Rabbi Akiva said: Happy are you, Israel. Who is it before whom you are purified and who purifies you? Your Father in heaven. As it is said: And I will sprinkle clean water upon you and you shall be clean. And it further says: You hope of Israel, the Lord. Just as a fountain purifies the impure, so does the Holy One, blessed be He, purify Israel.

According to Rabbi Akiva specifically, and rabbinic thought generally, in the absence of a Temple, a High Priest and sacrifices, all we need to do is repent, to do teshuvah, to acknowledge our sins, to commit ourselves not to repeat them in the future, and to ask God to forgive us. Nothing else is required: not a Temple, not a priest, and not a sacrifice. God Himself purifies us. There is no need for an intermediary. What Christianity transcendentalized, Judaism democratized. As the Yiddish dramatist S. Ansky put it: Where there is true turning to God, every person becomes a priest, every prayer a sacrifice, every day a Day of Atonement and every place a Holy of Holies.
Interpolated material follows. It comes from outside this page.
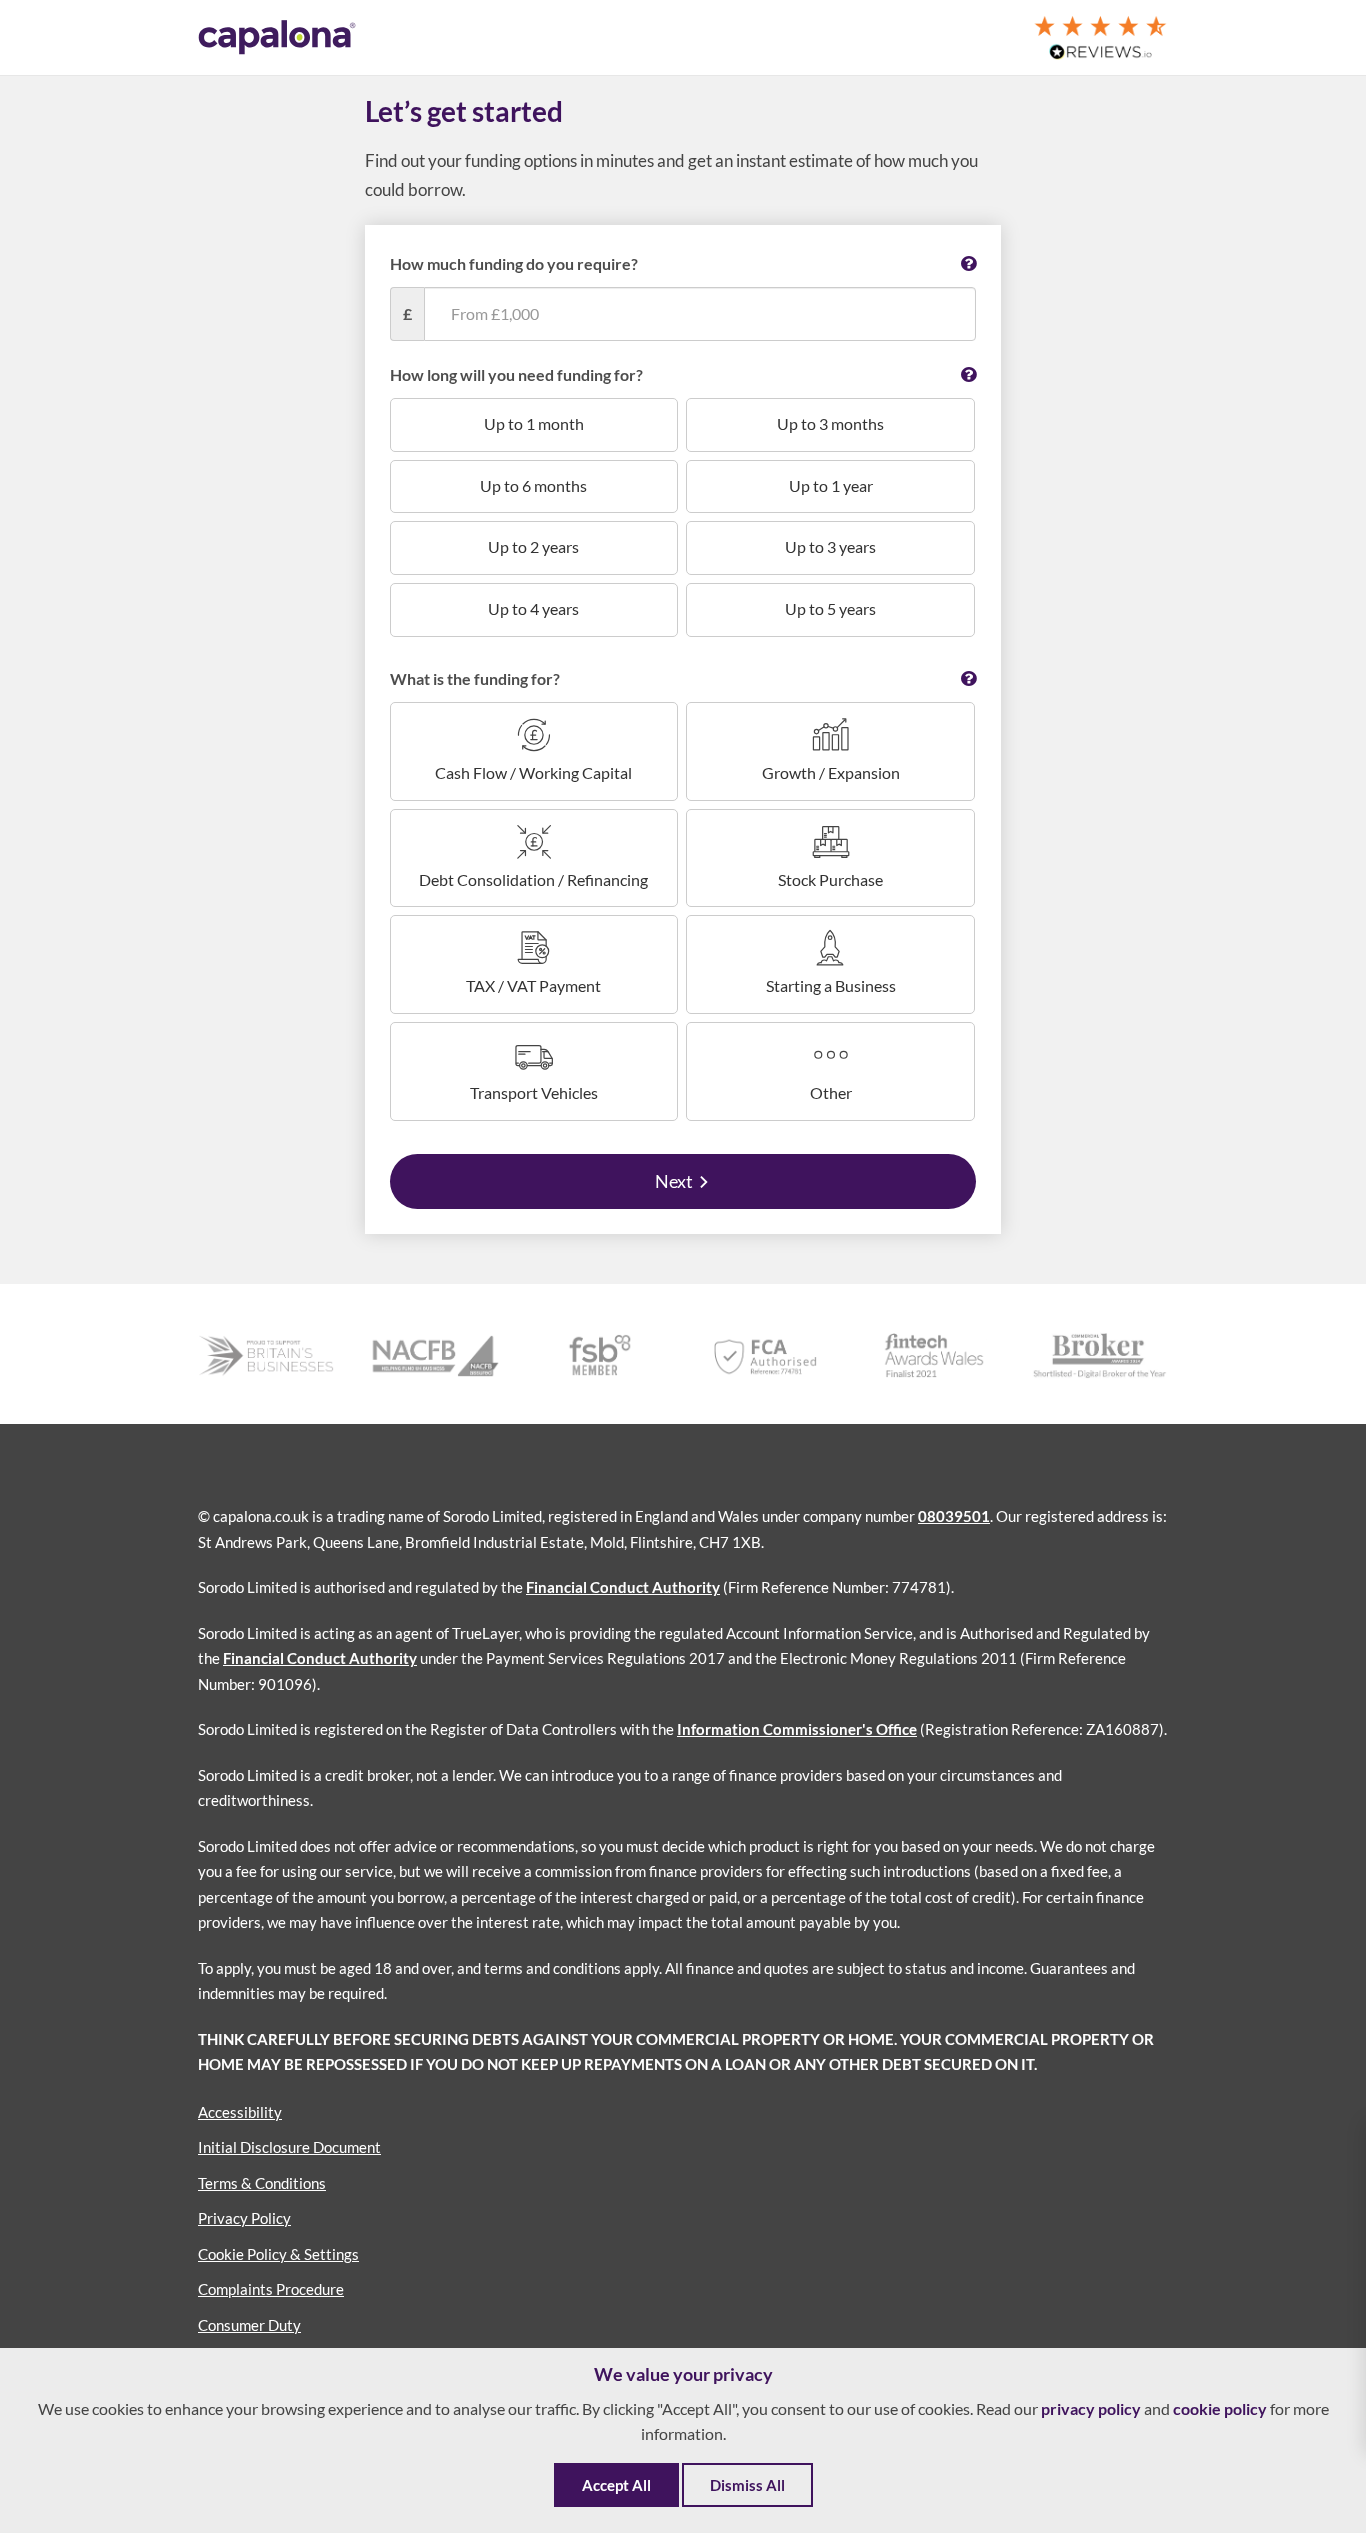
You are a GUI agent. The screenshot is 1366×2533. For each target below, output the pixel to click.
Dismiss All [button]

This really was the parting of the ways between Judaism and Christianity. At stake were two quite different ways of understanding the human person, the nature of sin, the concept of guilt and its atonement, and the mediated or unmediated relationship between us and God. Judaism could not accept the concept of “original sin” since Jeremiah and Ezekiel had taught, six centuries before the birth of Christianity, that sin is not transferred across the generations. Nor did it need a metaphysical substitute for sacrifice, believing as it did in the words of the Psalmist (Ps. 51:17): “The sacrifices of God are a broken spirit; a broken and contrite heart, O God, you will not despise”. We are all sons or daughters of God, who is close to all who call Him in truth. That is how one of the greatest tragedies to hit the Jewish people led to an unprecedented closeness between God and us, unmediated by a High Priest, unaccompanied by any sacrifice, achieved by nothing more or less than turning to God with all our heart, asking for forgiveness and trusting in His love.